Sur la plage de Grand-Bassam, il y a une vieille pancarte où est écrit : « À la Saint-Valentin, on se fait confiance ». Confiance, c’est le mot qu’utilise Korotoumi Diarrasouba pour parler de son cousin Oumar Diarrasouba, 23 ans, assassiné un peu plus loin dans la mer. Complices, ils se racontaient tout. Le dimanche, il lui avait proposé de partir à Grand-Bassam. Elle avait décliné l’invitation, retenue par des tâches ménagères. Deux jours plus tard, elle recevait un coup de fil : on lui demandait de reconnaître le corps à la morgue de la gare centrale de Treichville. « Oumar détestait les jihadistes, et il l’avait largement fait savoir après l’attaque du Bataclan [le 13 novembre 2015, à Paris]. Il disait : « C’est toujours la population qui paie les pots cassés. » » Dans l’entourage de la famille d’Oumar, on s’interroge sur les circonstances de sa mort. Et s’il avait été pris pour un assaillant ?
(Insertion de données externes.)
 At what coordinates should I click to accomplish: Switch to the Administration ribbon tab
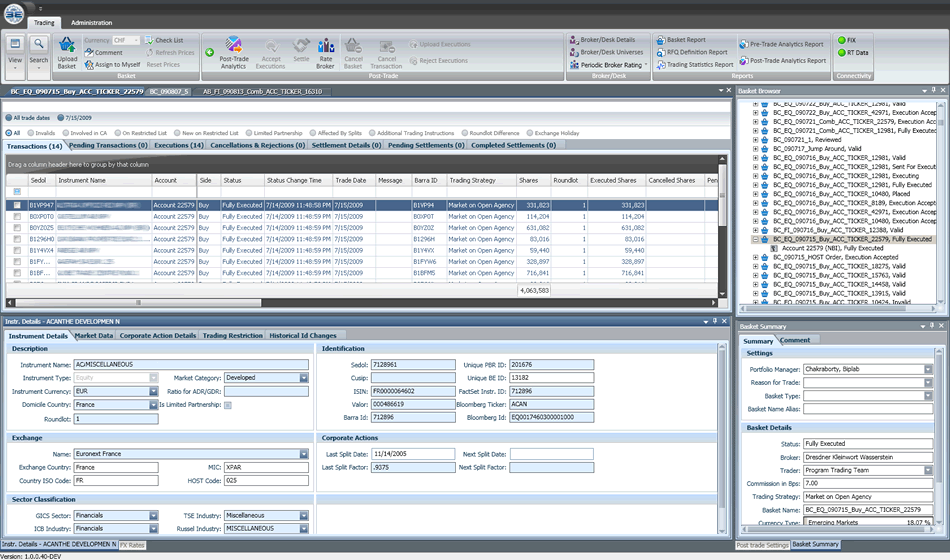tap(91, 22)
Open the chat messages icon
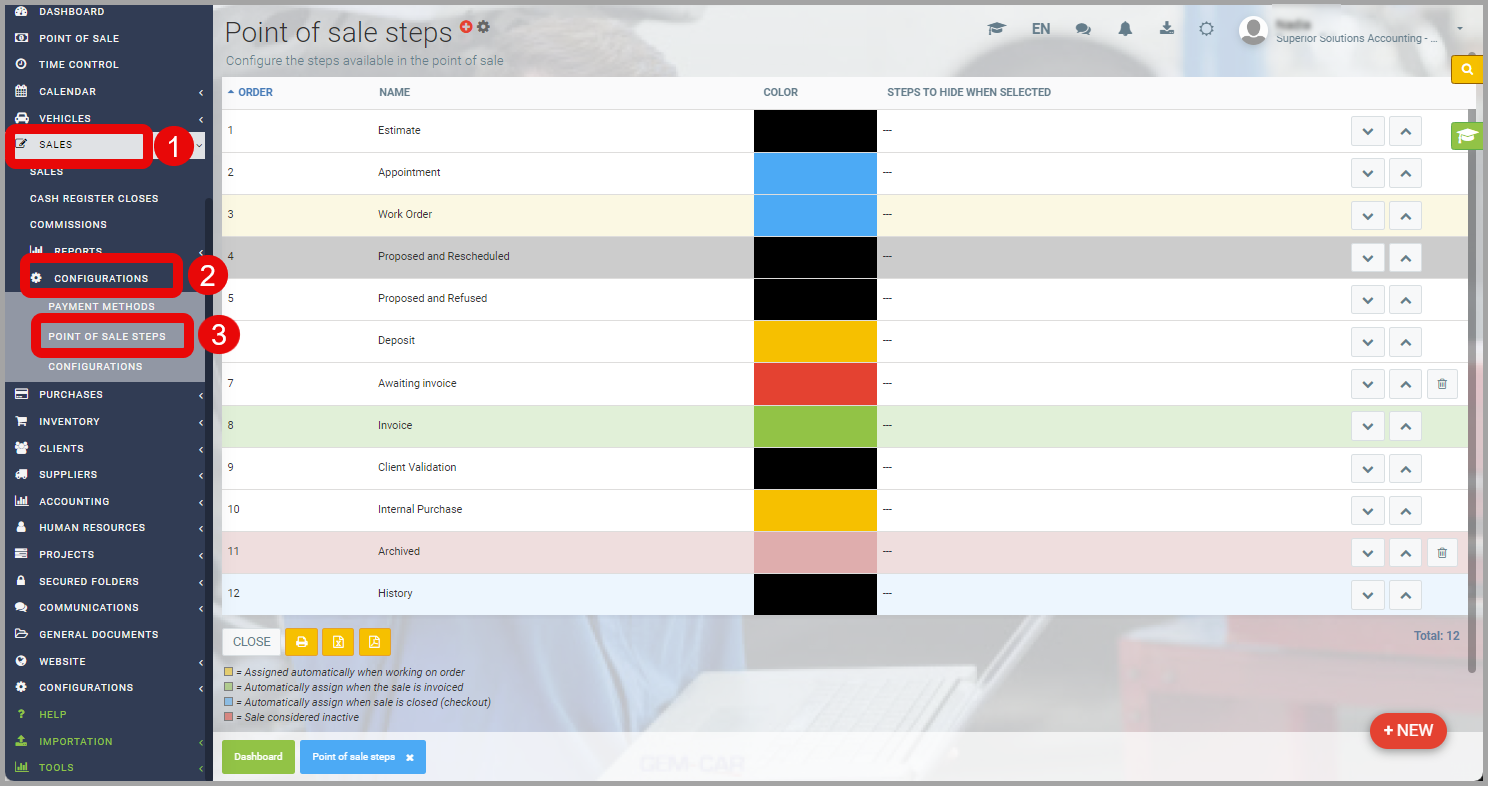 [1083, 29]
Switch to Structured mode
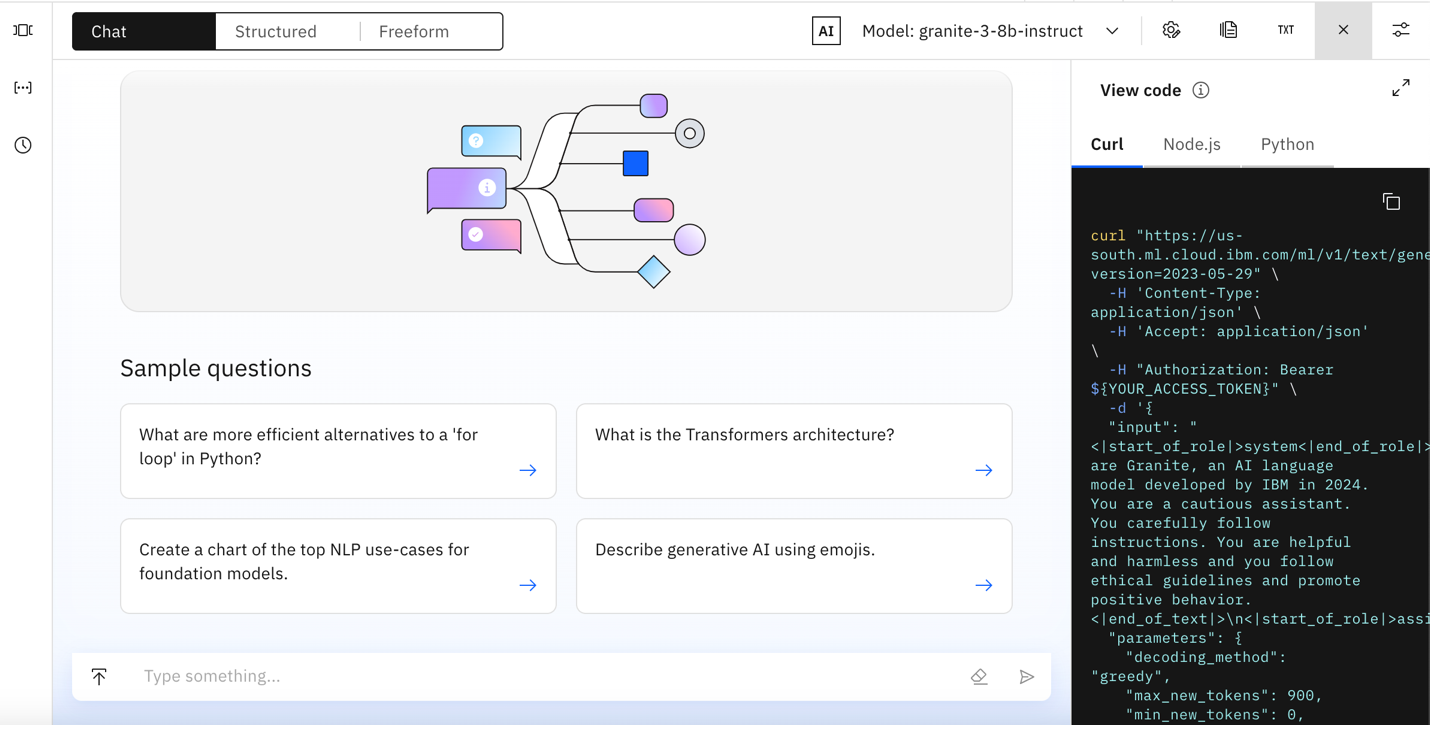 [x=276, y=32]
Les terroristes vont être traqués à leur tour sur la longue plage par les forces spéciales. Parmi les volontaires, trois soldats, Moussa Abassi Ouattara, Ahmed Diomande et Gervais Kouadio N’guessan, vont périr durant cette mission. « Tous ces gars défendaient ce qui leur semblait juste. Certains avaient combattu auprès des Forces nouvelles de Côte d’Ivoire, d’autres contre. Mais quand la paix est revenue, en 2011, ils se sont retrouvés dans une seule armée », explique le sergent Emmanuel Kouakou Nguessan. Qu’importe l’origine ethnique, l’appartenance religieuse ou politique, au lendemain de ce 13 mars, la Côte d’Ivoire ne faisait qu’une.